Try it »
In the entries below, go to the line containing "Privacy Policy (933, 1219)" and repeat it along with every later line, exactly.

===== Available data

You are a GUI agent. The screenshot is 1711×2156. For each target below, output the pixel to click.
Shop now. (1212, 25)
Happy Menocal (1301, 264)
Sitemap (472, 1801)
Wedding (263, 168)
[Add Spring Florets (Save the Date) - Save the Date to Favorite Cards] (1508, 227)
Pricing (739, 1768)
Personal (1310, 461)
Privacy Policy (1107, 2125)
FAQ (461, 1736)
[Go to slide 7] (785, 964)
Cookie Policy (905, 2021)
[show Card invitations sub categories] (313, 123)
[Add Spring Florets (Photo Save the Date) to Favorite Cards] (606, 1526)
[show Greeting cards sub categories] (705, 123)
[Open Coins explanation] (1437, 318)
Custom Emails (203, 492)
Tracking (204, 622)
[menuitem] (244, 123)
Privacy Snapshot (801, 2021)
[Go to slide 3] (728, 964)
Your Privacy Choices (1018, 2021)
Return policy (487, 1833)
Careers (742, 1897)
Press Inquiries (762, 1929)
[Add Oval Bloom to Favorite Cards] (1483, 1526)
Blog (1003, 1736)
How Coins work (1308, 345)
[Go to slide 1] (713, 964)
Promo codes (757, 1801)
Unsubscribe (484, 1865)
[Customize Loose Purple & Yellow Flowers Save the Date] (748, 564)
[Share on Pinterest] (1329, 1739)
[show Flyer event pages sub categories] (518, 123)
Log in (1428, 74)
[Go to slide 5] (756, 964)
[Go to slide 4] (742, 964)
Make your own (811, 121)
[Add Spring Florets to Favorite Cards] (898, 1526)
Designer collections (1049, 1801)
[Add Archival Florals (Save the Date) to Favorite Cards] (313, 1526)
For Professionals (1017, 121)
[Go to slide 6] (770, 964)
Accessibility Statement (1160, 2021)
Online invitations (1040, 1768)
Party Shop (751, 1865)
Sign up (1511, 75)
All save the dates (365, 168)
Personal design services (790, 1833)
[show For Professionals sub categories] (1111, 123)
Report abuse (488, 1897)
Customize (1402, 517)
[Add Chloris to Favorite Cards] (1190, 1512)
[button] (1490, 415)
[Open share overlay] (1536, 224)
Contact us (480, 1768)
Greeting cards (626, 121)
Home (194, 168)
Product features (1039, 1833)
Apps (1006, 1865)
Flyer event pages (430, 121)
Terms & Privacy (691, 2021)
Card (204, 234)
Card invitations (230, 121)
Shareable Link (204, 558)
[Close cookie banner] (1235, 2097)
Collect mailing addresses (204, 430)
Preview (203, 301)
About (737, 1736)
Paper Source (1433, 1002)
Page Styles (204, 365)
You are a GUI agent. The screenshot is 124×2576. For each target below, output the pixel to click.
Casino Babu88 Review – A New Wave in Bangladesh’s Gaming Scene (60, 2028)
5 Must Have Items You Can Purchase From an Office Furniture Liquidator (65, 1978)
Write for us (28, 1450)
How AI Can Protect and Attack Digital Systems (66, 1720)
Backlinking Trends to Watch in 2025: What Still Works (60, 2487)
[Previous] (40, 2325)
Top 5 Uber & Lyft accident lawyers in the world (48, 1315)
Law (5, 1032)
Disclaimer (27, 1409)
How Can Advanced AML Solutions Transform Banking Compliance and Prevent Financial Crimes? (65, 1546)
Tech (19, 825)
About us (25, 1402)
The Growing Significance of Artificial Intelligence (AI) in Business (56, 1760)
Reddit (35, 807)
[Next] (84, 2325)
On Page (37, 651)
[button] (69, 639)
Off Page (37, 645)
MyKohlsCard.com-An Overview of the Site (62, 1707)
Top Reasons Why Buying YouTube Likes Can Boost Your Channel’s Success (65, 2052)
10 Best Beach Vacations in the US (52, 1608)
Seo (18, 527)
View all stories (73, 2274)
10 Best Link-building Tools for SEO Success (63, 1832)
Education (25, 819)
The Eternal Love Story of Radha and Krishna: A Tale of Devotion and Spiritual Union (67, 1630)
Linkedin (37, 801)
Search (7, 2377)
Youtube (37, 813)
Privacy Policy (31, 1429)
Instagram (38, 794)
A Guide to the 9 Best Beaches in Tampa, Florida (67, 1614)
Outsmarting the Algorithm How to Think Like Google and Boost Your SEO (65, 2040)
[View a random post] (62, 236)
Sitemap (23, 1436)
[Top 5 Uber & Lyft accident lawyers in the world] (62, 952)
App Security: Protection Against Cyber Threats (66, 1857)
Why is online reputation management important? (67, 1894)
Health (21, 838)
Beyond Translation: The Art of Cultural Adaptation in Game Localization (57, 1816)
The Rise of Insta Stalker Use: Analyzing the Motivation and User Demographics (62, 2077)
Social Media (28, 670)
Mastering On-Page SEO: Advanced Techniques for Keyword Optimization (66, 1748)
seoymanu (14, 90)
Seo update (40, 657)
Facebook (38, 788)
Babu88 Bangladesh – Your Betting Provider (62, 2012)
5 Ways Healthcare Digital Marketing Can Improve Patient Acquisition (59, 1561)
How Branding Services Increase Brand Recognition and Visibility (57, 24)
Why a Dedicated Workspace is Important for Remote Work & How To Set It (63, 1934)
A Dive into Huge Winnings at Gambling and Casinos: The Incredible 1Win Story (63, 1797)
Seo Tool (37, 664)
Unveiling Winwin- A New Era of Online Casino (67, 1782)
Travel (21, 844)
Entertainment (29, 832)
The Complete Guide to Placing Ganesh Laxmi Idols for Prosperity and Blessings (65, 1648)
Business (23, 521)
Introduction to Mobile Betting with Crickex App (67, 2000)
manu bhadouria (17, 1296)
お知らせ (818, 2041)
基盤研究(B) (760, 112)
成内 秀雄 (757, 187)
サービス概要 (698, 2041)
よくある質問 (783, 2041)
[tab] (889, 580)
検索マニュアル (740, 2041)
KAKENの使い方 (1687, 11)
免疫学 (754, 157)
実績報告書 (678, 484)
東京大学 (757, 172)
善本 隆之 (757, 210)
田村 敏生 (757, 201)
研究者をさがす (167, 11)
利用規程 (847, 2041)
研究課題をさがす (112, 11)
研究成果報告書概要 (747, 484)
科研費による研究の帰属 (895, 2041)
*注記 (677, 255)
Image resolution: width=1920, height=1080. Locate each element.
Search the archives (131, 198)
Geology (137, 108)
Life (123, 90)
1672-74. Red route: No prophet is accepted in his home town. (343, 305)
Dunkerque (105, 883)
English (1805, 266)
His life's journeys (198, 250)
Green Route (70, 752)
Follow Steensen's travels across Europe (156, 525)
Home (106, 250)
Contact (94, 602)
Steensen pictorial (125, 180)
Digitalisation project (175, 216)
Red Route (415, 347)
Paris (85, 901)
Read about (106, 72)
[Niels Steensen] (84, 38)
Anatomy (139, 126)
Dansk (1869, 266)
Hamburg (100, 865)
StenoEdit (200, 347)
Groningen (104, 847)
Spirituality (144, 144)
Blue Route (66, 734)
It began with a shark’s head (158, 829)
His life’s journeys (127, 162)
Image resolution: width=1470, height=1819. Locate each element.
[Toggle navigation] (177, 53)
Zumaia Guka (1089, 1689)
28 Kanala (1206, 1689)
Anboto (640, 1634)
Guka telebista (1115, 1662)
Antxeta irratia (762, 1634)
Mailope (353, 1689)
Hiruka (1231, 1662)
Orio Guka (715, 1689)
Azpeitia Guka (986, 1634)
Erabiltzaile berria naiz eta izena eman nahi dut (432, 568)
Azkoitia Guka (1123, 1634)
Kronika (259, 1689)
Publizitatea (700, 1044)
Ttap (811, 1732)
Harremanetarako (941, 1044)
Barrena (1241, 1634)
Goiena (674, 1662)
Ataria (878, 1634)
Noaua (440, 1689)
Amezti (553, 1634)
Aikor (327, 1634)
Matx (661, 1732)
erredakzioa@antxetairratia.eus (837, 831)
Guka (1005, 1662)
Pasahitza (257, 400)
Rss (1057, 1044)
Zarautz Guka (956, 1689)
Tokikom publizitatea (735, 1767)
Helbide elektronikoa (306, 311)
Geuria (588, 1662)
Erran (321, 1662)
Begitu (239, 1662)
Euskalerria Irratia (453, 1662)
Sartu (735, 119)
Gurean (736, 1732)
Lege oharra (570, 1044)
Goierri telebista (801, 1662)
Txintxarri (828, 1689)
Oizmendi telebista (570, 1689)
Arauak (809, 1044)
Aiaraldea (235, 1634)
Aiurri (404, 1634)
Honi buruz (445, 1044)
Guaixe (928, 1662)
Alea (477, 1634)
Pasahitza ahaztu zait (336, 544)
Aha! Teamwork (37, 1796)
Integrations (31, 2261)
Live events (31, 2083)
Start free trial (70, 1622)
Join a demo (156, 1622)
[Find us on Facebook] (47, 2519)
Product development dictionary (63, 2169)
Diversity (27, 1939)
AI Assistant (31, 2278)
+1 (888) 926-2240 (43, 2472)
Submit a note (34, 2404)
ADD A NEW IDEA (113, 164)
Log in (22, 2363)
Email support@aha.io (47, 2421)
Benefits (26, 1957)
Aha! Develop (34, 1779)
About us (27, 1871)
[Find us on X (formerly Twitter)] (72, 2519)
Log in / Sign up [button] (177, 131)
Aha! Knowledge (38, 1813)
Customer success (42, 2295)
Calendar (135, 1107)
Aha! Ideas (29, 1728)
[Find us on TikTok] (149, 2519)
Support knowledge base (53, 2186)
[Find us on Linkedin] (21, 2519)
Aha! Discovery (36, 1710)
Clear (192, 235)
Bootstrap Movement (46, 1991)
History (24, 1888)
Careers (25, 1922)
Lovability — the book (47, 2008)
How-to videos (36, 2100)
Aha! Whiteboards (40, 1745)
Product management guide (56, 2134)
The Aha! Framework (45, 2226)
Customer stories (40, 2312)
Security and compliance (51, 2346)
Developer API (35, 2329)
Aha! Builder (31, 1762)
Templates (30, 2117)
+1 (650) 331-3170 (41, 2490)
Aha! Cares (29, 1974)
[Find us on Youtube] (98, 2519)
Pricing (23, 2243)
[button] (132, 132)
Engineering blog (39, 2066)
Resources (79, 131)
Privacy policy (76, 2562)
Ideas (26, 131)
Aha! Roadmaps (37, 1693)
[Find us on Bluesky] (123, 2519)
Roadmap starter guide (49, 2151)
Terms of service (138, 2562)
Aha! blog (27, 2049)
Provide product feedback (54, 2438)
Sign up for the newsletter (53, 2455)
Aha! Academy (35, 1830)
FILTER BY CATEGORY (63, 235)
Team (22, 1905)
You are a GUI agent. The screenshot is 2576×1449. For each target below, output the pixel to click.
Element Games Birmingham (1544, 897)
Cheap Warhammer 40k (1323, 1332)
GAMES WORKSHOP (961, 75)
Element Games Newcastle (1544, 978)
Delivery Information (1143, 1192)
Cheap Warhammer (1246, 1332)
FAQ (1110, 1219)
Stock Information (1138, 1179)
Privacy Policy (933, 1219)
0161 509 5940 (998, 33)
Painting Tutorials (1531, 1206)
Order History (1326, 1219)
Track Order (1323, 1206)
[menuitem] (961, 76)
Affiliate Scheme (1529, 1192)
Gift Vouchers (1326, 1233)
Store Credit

==========

Result for this exercise »
Privacy Policy (933, 1219)
0161 509 5940 (998, 33)
Painting Tutorials (1531, 1206)
Order History (1326, 1219)
Track Order (1323, 1206)
[menuitem] (961, 76)
Affiliate Scheme (1529, 1192)
Gift Vouchers (1326, 1233)
Store Credit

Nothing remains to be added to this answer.